Sauer, Sterling & Stout (by Ronald F. Schilling), for defendant.
Before: D.E. HOLBROOK, P.J., and R.B. BURNS and M.F. CAVANAGH, JJ.
R.B. BURNS, J.
Defendant appeals his bench *599 conviction of third-degree criminal sexual conduct. MCLA 750.520d; MSA 28.788(4).
Complainant was a 15-year-old boy at the time of the episode in question; defendant, a 35-year-old man. Defendant, complainant and four other teenage boys were spending an evening watching television. At approximately 9 o'clock, complainant got up and went to the bathroom. He testified that defendant followed him into the bathroom a few seconds later, grabbed his penis and performed fellatio upon him for between five and ten minutes. Later that evening an altercation developed between defendant and complainant apparently involving complainant's Catholicism. Defendant struck complainant, and the latter left the house. This prosecution ensued.
All of the testimony at trial accusing defendant was provided by complainant. One other boy testified for the defense in a manner which tended to contradict complainant. The trial judge found the demeanor of the other boy to be "extremely nervous", while complainant was found to possess "a great degree of intelligence and demeanor". The trial judge's opinion further observed:
"I have to take into account also the religious background [of complainant] and the necessity of truth saying which I do take into account."

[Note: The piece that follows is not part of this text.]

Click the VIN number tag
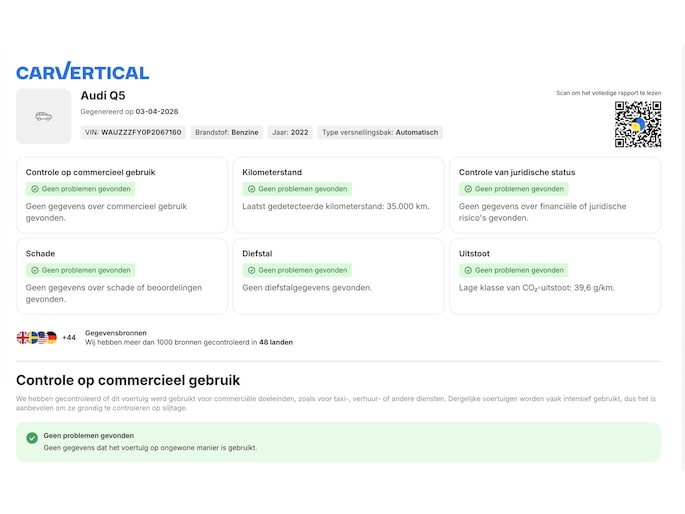 tap(133, 132)
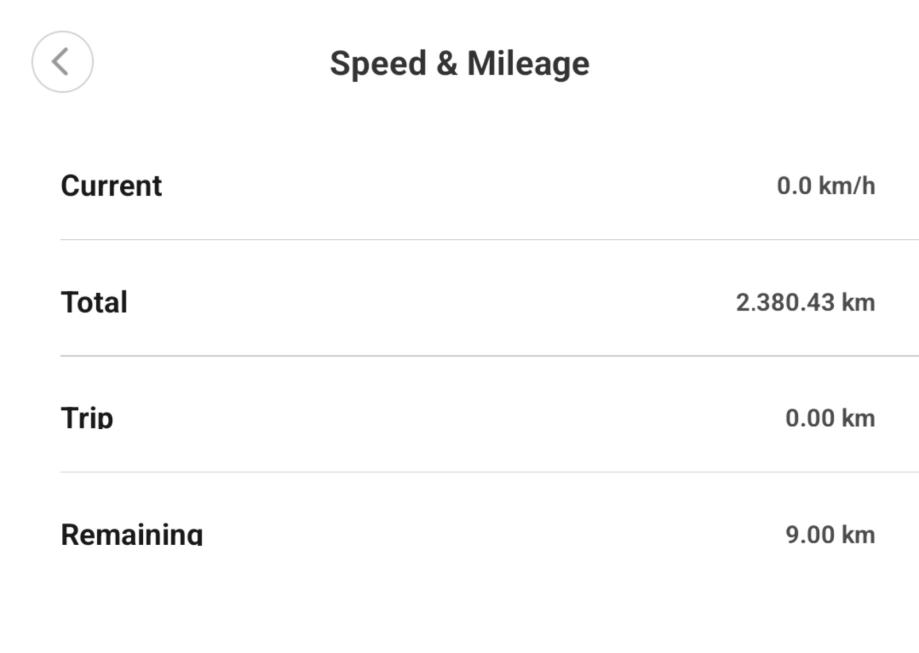Select the Total mileage label
This screenshot has width=919, height=653.
tap(94, 302)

This type of influence is precisely that condemned by the Michigan Supreme Court in People v Hall, 391 Mich 175, 180-181; 215 NW2d 166, 170 (1974). The Court was properly concerned with the "insinuation" that the veracity of testimony "was somehow correlated to the strength and conviction of [a witness's] religious beliefs", with the implication "that one who believes in God is apt to be more truthful than one who does not".
*600 The trial judge's opinion expressly admits to being influenced to accept complainant's version of the incident at least in part because of complainant's expressed religiosity. The degree of impropriety of this influence and the potential for injustice in such instances constitute reversible error despite the fact that the defense elicited this testimony.
Reversed and remanded for a new trial.